HTML Generated by scribe uses a version of lodash that has had a 9.1 CVE vulnerability since 2019 amongst 5 others

[SeeTwoDev]

Scribe version

4.37.0

Your question

Our internal tool has found that scribe points to lodash-4.17.10.min.js, which is flagged in this advisory: https://github.com/advisories/GHSA-jf85-cpcp-j695

It also includes these: https://github.com/advisories/GHSA-p6mc-m468-83gw https://github.com/advisories/GHSA-35jh-r3h4-6jhm https://github.com/advisories/GHSA-x5rq-j2xg-h7qm https://github.com/advisories/GHSA-4xc9-xhrj-v574 https://github.com/advisories/GHSA-29mw-wpgm-hmr9

Could this please be updated ASAP? Thanks

Docs

• [X] I've checked the docs, the troubleshooting guide, and existing issues, but I didn't find a solution

[shalvah]

Is your application at risk because of these?

[SeeTwoDev]

We have fairly strict security practices in our repos and these get flagged automatically

I manually fixed it in the generated HTML and it still seem to work fine.
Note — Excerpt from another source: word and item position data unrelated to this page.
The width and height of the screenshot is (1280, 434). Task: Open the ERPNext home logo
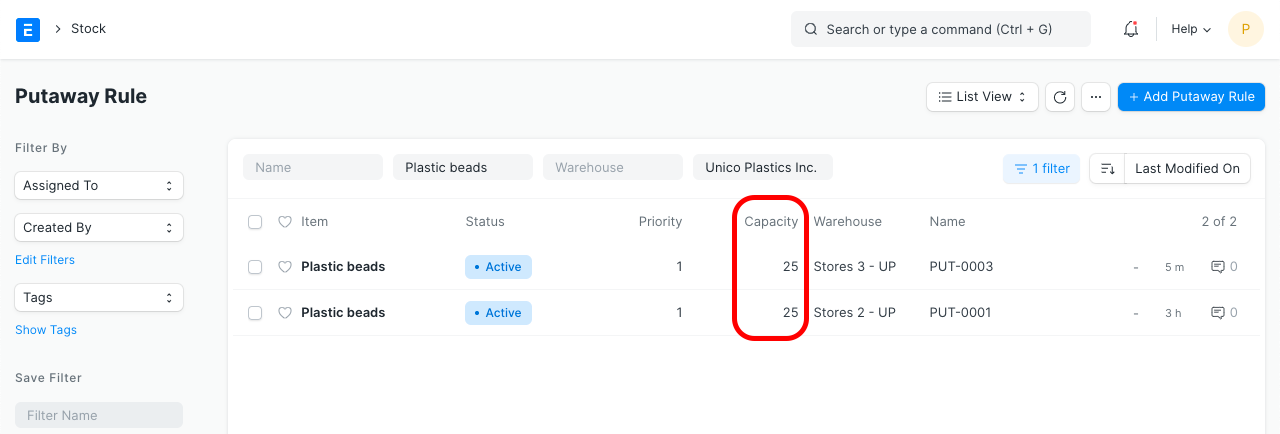click(x=28, y=29)
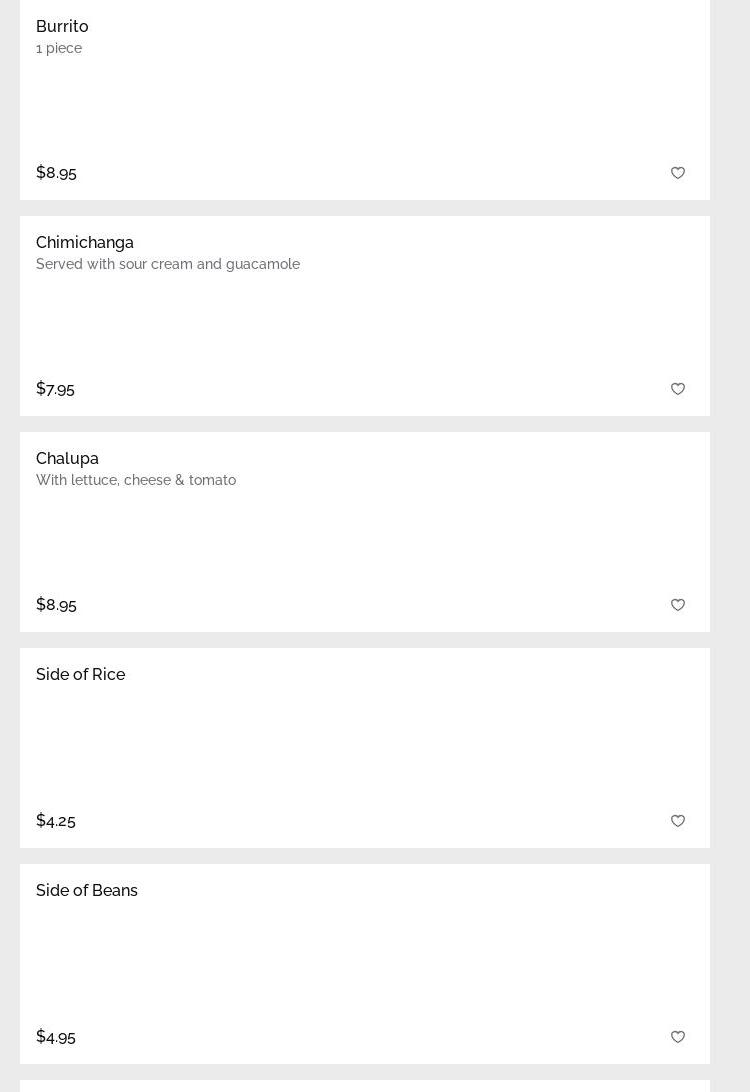Click 'Served with sour cream and guacamole' text
This screenshot has height=1092, width=750.
(x=168, y=264)
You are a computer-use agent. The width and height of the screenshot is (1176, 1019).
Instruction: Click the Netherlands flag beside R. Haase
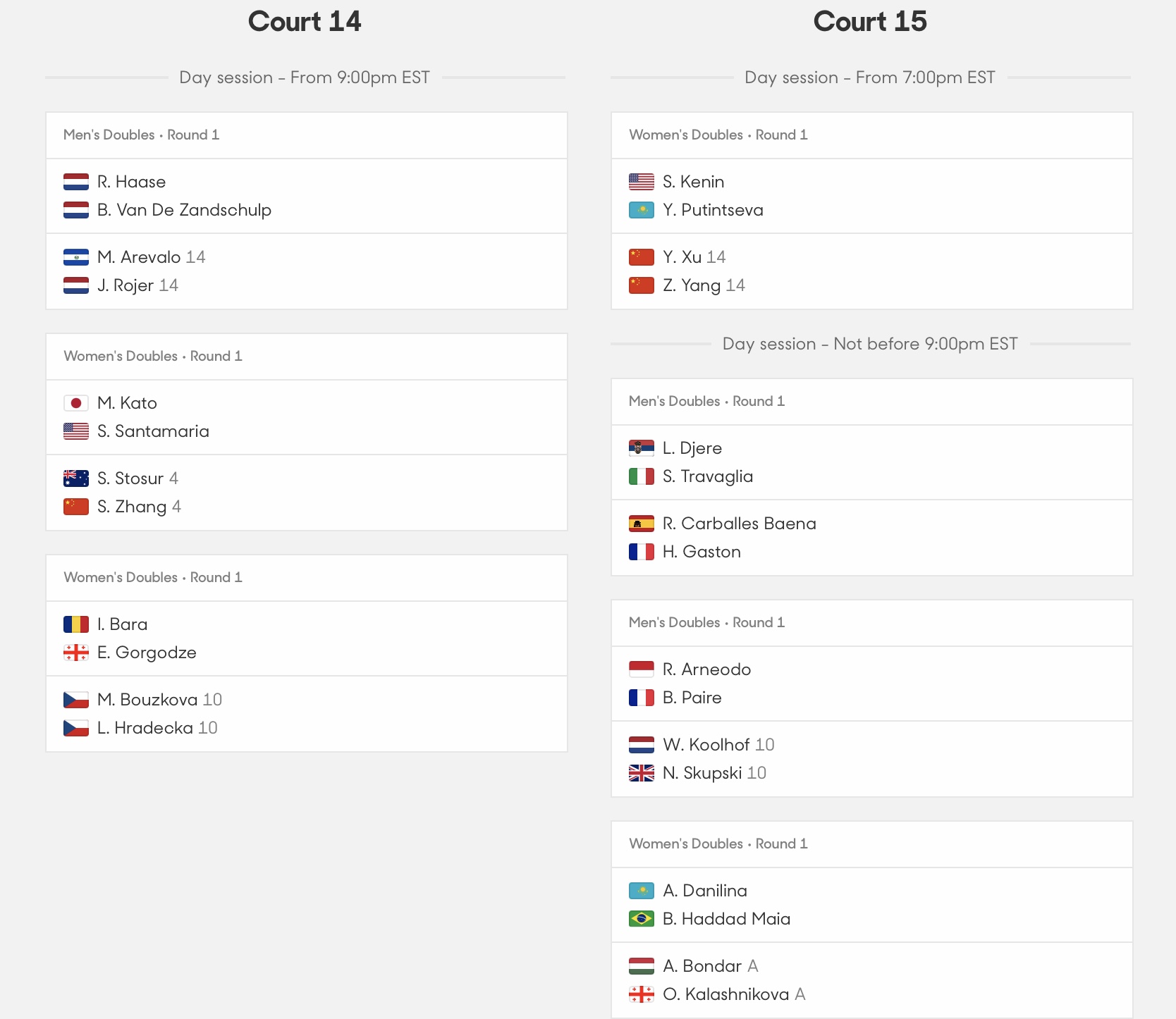76,182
But you really should just update it.

[shalvah]

It sounds like you're talking about something that benefits you only, but expecting me to dedicate effort and resources to it. Between the two of us, only one person is paid to work with Scribe (or with PHP for that matter), and that's not me.

Thanks for filing a report, but I have very limited time. I'll close this as this is one of those "security vulnerability" that's reported by default, but is pretty benign in practice. If you think it's important, you could send a PR, and I'll review when I'm free.